Sadly, in recent years, in the midst of war on two fronts, this call to service never came. After 9/11, we were asked to shop. The wealthiest among us saw their tax obligations decline, even as the costs of war continued to mount. Rather than work together to reduce our dependence on foreign oil, and thereby lessen our vulnerability to a volatile region, our energy policy remained unchanged, and our oil dependence only grew.On Sunday, as I was wandering the newly-discovered Sprawl in East Frederick, near the intersection of I-270 and I-70 I was thinking about the last 20 years and what had changed (funny how you only notice the changes when you leave a place) and I was thinking about Bush's call to shop after 9/11 and the growth in buying power (and debt) and decline of savings that occurred in the 90s. That still continues.
As I was entering (and exiting, having not purchased anything) the Best Buy, I thought about 1987, when I moved to Frederick, or even when we lived north of Baltimore in the early 80s. There was no Best Buy. For electronics (in the age of Atari and Commodore) you went to Service Merchandise. Where have they gone? There was no Fry's. There was no huge Walmart full of amazing cheap stuff from China. When did Whole Foods come about. This is the gift of Clinton. The excesses of growth.
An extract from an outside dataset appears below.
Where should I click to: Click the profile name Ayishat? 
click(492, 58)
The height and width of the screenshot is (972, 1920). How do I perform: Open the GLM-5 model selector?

In 1999 we bought our first house in Crestview (that's in a hip part of Central Austin where prices are still skyrocketing and is no longer the last affordable place inside 183) on the first day we saw it, the downpayment coming from Trident stock options from the Veridian acquisition. From 1994 to 2004 my yearly compensation increased almost 6-fold (I started low, as a public school teacher in Texas and there were some good bonus/stock option years after the "100 year flood") but in 2008 what do we Americans have to show for this prosperity?
In this so-called recession, this "crisis," (as I drive down I-70 I year ads for Information Assurance programs and CDW-G security solutions spiels, there is no crisis in my line of work) I'm amazed the parking lots of the big box stores are still packed full. Is this one last binge? Forget about Reagan's line about 4 years, are we really better off than 10 years ago? 20? What is the cost? For some reason, it is not hard to imagine the big box parking lots of the suburbs like Route 85 in Frederick, 183 near Cedar Park, or 1604 in San Antonio like in the The Road (not Kerouac) emptied in 50 or 100 years. The pace of the beloved 90s (all those Clinton-lovers) is simply not sustainable. Your losses cancel out your gains. Everything catches up with you sometime.